Auch beim unlängst verabschiedeten neuen Urheberrechtsgesetz sieht sie mehr Schatten als Licht. So habe die Regierung ihr „Versprechen gebrochen“, keine Upload-Filter einzusetzen, das gesamte Verfahren sei für die Urheber*innen „sehr umständlich“, nicht mal für ein Verbandsklagerecht habe es gereicht.

In der Rundfunkdebatte zeigen die Grünen klare Kante: „Nur mit einem starken öffentlich-rechtlichen Rundfunk ist Qualität auch jenseits von Mainstream und Quotenhype möglich.“ Gerade in Zeiten der Pandemie bewiesen die Anstalten ihren Wert für die Gesellschaft, als Plattform zur demokratischen Meinungsbildung, als Gegengift gegen die zunehmende gesellschaftliche Spaltung. Stumpp sieht durchaus auch Reformbedarf, zum Beispiel was Diversität bei der Besetzung der Gremien angeht, bei der Weiterentwicklung des Online-Auftrags, der Unübersichtlichkeit der Mediatheken, etc.

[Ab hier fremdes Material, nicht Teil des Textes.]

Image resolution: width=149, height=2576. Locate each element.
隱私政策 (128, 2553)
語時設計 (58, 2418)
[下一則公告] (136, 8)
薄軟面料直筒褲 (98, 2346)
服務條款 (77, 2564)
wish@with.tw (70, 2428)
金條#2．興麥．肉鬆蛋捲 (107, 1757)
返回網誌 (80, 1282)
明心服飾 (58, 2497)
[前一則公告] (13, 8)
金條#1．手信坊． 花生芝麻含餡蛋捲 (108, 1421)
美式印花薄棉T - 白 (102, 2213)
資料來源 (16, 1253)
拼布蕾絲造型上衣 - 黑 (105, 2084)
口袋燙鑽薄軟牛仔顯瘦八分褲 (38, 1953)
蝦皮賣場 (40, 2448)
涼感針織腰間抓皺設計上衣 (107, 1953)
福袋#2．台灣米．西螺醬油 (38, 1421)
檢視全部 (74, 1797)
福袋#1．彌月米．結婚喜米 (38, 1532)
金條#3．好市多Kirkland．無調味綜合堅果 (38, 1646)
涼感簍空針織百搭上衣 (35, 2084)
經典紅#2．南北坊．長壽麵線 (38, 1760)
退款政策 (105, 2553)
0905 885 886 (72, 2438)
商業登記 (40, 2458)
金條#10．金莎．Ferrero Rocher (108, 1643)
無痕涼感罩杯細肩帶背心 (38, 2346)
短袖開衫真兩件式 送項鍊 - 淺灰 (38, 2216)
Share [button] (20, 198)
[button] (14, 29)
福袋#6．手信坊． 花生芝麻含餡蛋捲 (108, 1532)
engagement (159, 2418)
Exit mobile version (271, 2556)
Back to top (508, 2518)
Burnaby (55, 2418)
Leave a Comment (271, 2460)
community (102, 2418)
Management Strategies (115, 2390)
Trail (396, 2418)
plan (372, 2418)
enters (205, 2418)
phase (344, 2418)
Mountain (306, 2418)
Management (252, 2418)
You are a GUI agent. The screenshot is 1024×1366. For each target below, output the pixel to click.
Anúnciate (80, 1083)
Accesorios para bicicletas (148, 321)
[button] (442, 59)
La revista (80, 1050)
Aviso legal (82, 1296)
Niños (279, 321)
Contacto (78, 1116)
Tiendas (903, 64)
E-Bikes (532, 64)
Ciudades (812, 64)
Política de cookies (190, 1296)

Der Idee einer gemeinsamen Digitalplattform der Öffentlich-Rechtlichen unter Einschluss von weiteren Playern aus Kultur und Wissenschaft steht sie positiv gegenüber, „auch wenn ZDF-Intendant Thomas Bellut sich gerade kritisch dazu geäußert hat“. Die von der KEF vorgeschlagene Erhöhung des Rundfunkbeitrags um 86 Cent hält sie für vertretbar. Leitlinie müsse sein: „Das Geld folgt dem Auftrag.“ Nach dem Scheitern des Finanzierungsstaatsvertrags durch die Blockade Sachsen-Anhalts fordern die Grünen eine gesellschaftliche Debatte darüber, was der öffentlich-rechtliche Rundfunk im 21. Jahrhundert leisten soll. Ihre eigenen Positionen dazu haben sie bereits vor zwei Jahren in einem umfangreichen Antrag in den Bundestag eingebracht.

Besorgt zeigt sich Stumpp über die wachsende Gewalt gegenüber Journalist*innen. Bei Bundesinnenminister Horst Seehofer vermisst sie die Bereitschaft, sich „für den Schutz der Medienschaffenden stark zu machen“. Die aktualisierten Leitlinien des Deutschen Presserats zur Zusammenarbeit zwischen Polizei und Medien, so fordern die Grünen, müssten dringend diskutiert werden. Diese Debatte werde aber auf der Innenministerkonferenz immer wieder verschleppt. Das gelte auch für Maßnahmen gegen die existierende Straflosigkeit bei Gewalt und Mord an Medienschaffenden auf internationaler Ebene. Bereits aus der letzten Legislaturperiode datiert ein Beschluss des Bundestags, für den Schutz der Journalist*innen einen UN-Sonderbeauftragten einzusetzen. Das Außenministerium beteuere zwar, in Gesprächen mit der UN zu sein, „aber faktisch tut sich nichts“. Beschämend findet Stumpp auch den Umgang mit Julian Assange. Ohne das Engagement von UN-Sonderberichterstatter Nils Melzer wäre der skandalöse Fall des WikiLeaks-Gründers „glatt untergegangen“. Die medienpolitische Relevanz des Kasus bleibe in der Berichterstattung gänzlich „unterbelichtet“. Ein schwerer Fehler, findet sie, denn der Fall habe „direkten Einfluss auf den investigativen Journalismus in Europa“.